The True Face of Terrorism

Some good pieces on terrorism today on TPMCafe, including this (title above):

For all the talk of Iraq being the central front in the war of terrorism, we learned again this morning that the real central front is everywhere. Terrorists can and will strike at a time and place of their choosing. That is the essential nature of this threat that the Bush administration has ignored at its -- and our -- peril.
From the very first moment following the 9/11 attacks, it was clear that the Bush administration operated on a flawed understanding of the terrorist threat we now faced. To it, a threat of this magnitude could come about only if states provided the essential support, which is why the administration focused less on combating the terrorists than on going after state sponsors -- first Afghanistan, then Iraq. Had Iraq not become a mess, Syria and Iran would have followed.

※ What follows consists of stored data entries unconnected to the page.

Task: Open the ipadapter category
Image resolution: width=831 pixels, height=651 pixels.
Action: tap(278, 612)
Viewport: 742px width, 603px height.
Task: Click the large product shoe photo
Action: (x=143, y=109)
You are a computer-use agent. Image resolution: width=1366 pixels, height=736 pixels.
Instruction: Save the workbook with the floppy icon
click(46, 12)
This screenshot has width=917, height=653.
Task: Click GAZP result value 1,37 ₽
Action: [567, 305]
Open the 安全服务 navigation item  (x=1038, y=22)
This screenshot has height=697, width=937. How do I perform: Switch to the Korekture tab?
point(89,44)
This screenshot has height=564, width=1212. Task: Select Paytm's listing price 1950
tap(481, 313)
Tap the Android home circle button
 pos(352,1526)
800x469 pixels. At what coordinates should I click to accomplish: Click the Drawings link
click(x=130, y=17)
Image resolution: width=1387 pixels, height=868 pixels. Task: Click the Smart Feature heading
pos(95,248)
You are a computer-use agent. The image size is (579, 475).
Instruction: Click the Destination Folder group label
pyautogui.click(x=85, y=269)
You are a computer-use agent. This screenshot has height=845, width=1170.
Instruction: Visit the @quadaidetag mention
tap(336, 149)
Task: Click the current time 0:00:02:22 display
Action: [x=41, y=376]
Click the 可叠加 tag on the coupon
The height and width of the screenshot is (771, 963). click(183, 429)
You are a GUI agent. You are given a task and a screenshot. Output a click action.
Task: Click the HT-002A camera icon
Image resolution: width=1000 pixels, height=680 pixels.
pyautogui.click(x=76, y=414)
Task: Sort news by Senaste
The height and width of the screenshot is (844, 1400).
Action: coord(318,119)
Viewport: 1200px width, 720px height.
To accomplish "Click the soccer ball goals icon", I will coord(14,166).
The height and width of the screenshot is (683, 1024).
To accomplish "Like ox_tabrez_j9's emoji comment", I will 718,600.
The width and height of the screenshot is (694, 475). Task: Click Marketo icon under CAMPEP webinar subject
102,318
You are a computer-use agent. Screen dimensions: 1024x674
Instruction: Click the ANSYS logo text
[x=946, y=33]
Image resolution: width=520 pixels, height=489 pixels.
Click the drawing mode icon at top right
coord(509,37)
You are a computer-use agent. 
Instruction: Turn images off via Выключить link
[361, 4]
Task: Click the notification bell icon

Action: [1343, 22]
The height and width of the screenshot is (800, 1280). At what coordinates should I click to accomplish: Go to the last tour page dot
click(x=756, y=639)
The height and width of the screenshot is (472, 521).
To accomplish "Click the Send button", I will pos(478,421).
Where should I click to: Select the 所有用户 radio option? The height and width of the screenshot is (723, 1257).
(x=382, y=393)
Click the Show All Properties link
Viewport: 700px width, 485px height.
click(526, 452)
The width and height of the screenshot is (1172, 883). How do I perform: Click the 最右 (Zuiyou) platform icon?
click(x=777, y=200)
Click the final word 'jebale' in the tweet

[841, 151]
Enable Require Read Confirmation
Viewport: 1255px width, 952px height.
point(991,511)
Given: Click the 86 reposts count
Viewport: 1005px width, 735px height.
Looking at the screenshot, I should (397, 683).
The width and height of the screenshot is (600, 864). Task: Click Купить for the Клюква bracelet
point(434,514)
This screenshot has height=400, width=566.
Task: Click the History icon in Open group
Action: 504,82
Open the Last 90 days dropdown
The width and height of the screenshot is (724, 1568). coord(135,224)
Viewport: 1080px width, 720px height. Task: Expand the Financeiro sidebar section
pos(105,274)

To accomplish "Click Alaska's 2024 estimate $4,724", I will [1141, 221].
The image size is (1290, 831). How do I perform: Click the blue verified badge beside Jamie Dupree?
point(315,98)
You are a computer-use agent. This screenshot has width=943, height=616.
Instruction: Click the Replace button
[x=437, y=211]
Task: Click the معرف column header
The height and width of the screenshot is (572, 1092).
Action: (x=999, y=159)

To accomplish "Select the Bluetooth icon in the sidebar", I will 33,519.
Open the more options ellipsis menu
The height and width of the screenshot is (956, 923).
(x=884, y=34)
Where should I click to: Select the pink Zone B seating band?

That is what Bush meant by the global war on terror: "We will make no distinction between the terrorists who committed these acts and those who harbor them," Bush declared on 9/11/01. Two days later, Paul Wolfowitz argued that the war would focus on "ending states who sponsor terrorism." And as Wolfowitz deputy, Doug Feith, later told the New Yorker, "the principal strategic thoughts underlying our strategy in the war on terrorism is the importance of the connection between terrorist organizations and their state sponsors."